• TASK BRIEF: After finding the line that includes "jocuri de sarutat (494, 1050)" in the records below, transcribe it and each line after it through the last, exactly, and add nothing.

Dataset items
=== Begin Enclosure ===

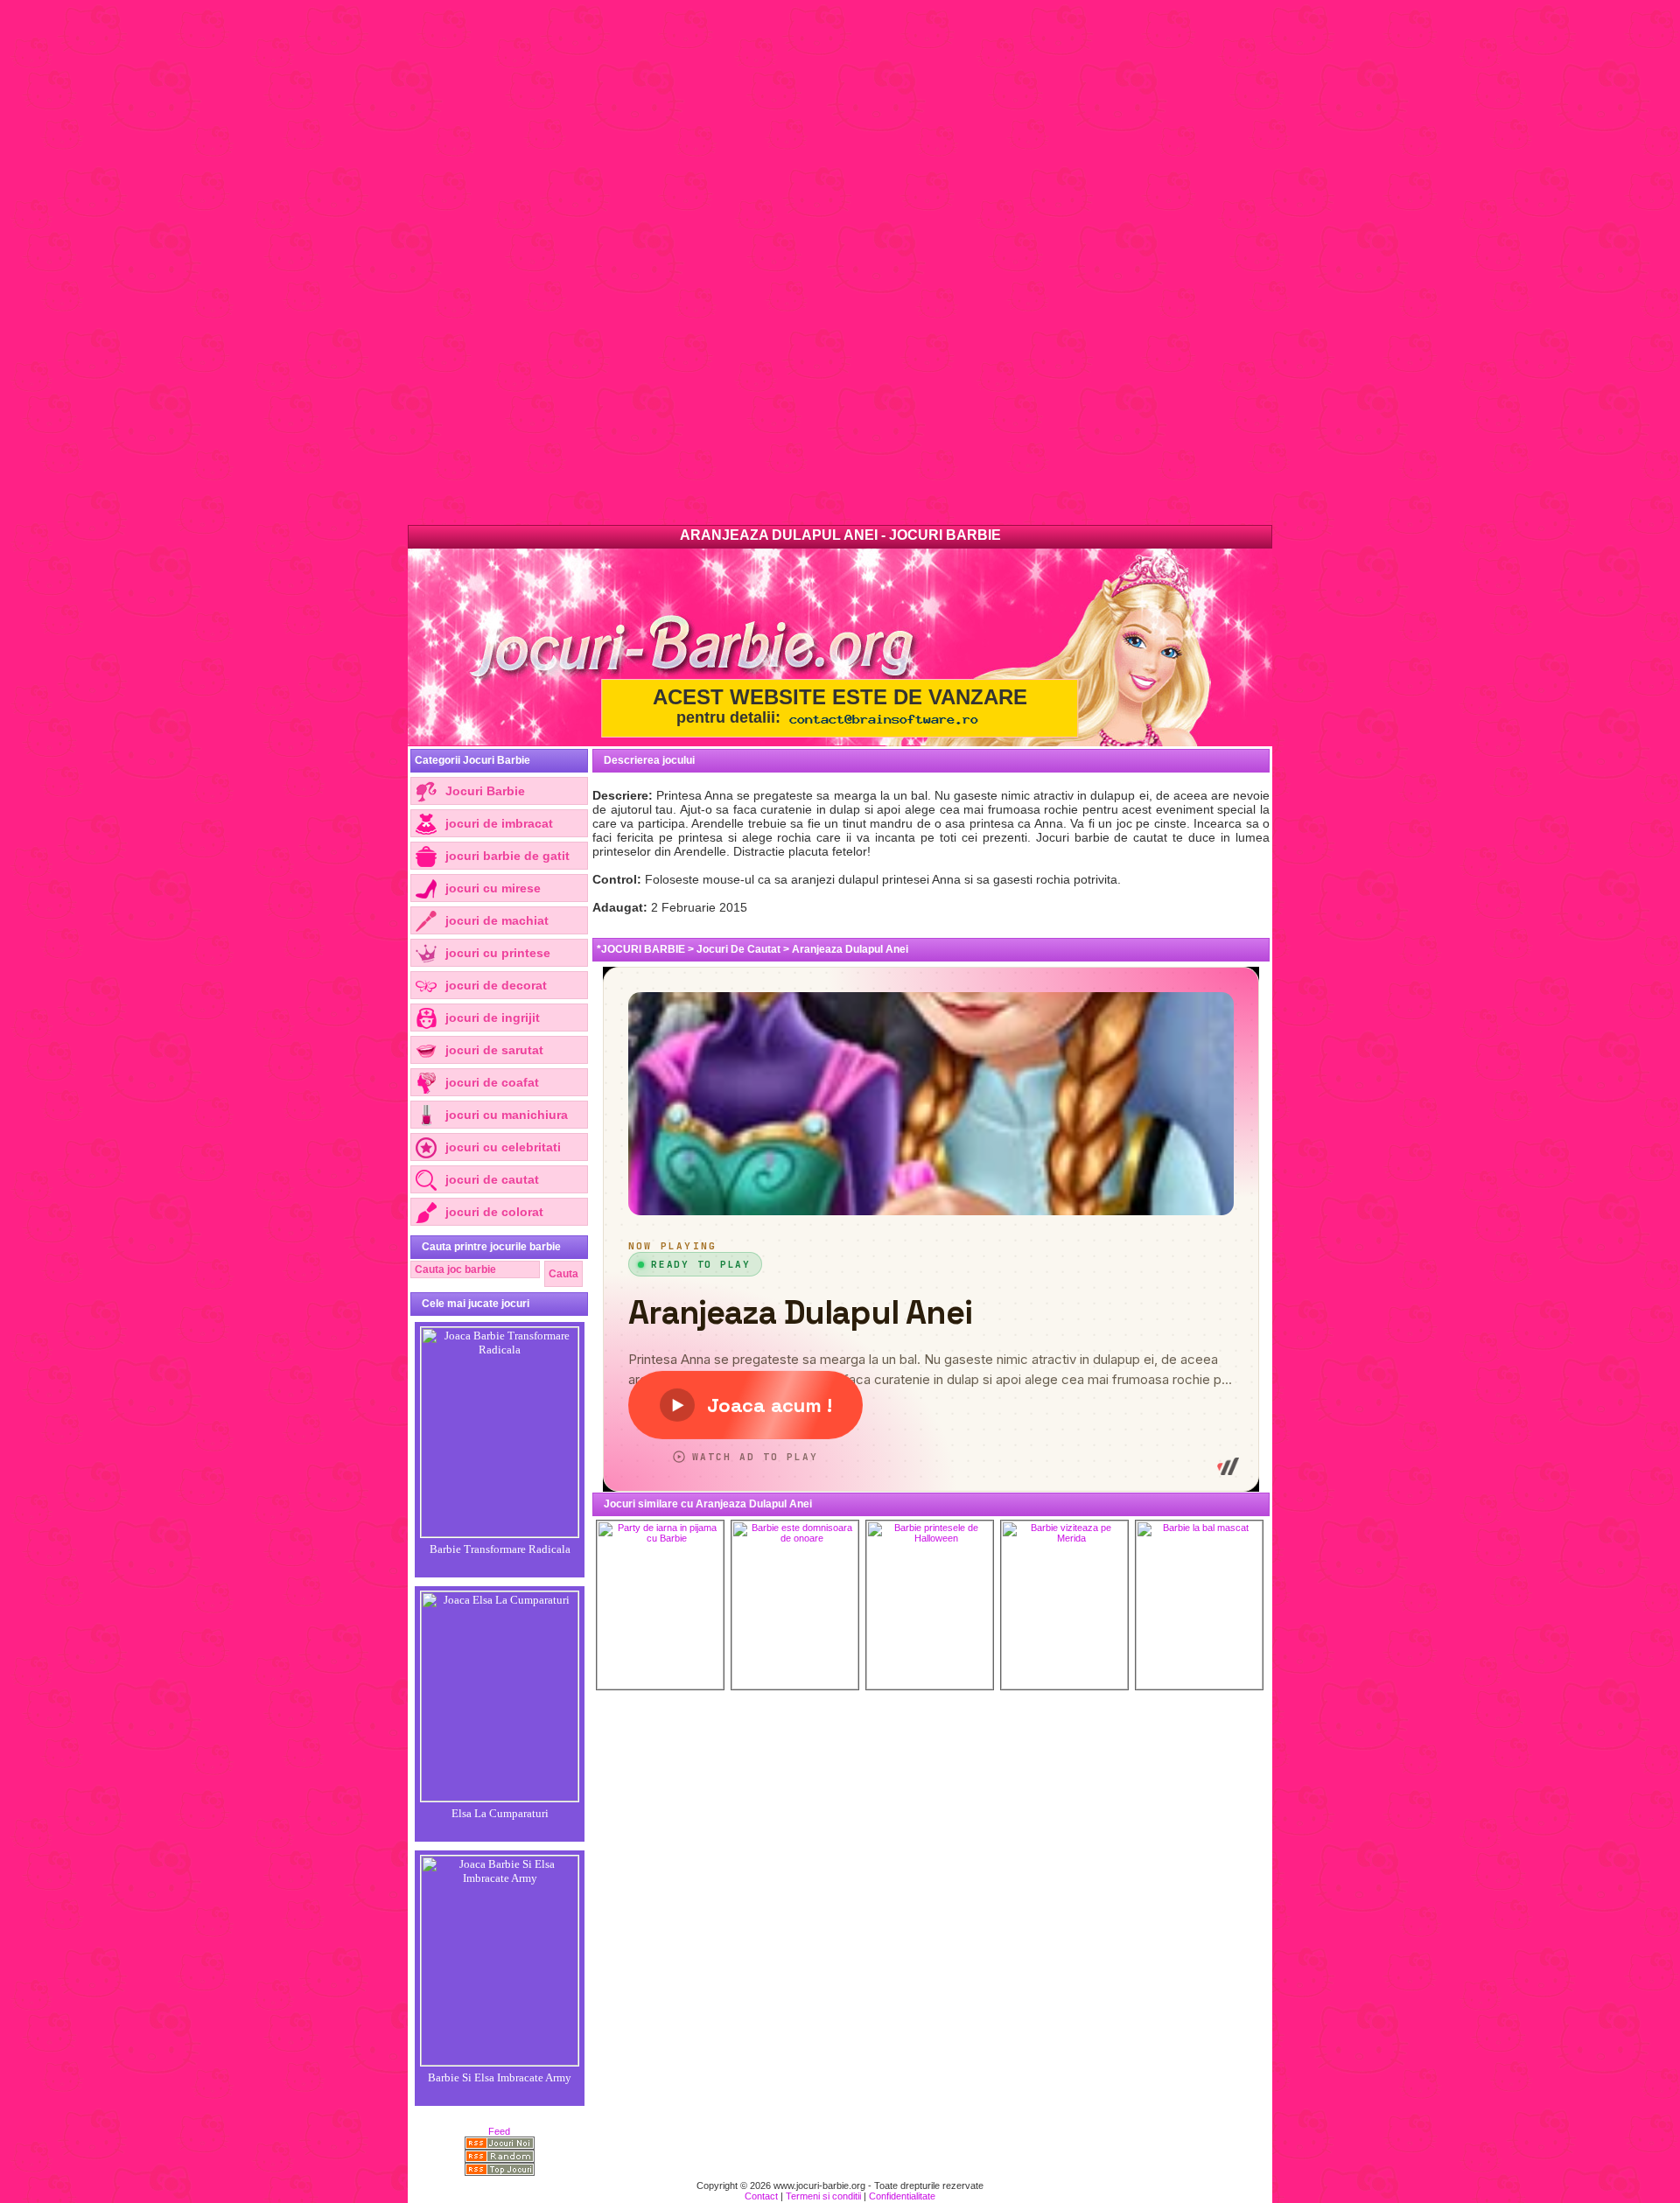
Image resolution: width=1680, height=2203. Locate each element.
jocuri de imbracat (499, 823)
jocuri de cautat (492, 1179)
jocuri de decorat (496, 985)
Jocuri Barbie (485, 791)
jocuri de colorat (494, 1212)
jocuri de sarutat (494, 1050)
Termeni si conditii (823, 2196)
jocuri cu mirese (493, 888)
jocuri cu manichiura (506, 1115)
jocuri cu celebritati (503, 1147)
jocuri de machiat (497, 920)
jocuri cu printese (497, 953)
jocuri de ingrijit (492, 1018)
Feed (499, 2131)
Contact (761, 2196)
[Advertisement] (525, 262)
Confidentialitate (902, 2196)
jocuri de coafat (492, 1082)
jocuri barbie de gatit (507, 856)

=== End Enclosure ===

• COMPLETED EXERCISE:
jocuri de sarutat (494, 1050)
Termeni si conditii (823, 2196)
jocuri cu mirese (493, 888)
jocuri cu manichiura (506, 1115)
jocuri cu celebritati (503, 1147)
jocuri de machiat (497, 920)
jocuri cu printese (497, 953)
jocuri de ingrijit (492, 1018)
Feed (499, 2131)
Contact (761, 2196)
[Advertisement] (525, 262)
Confidentialitate (902, 2196)
jocuri de coafat (492, 1082)
jocuri barbie de gatit (507, 856)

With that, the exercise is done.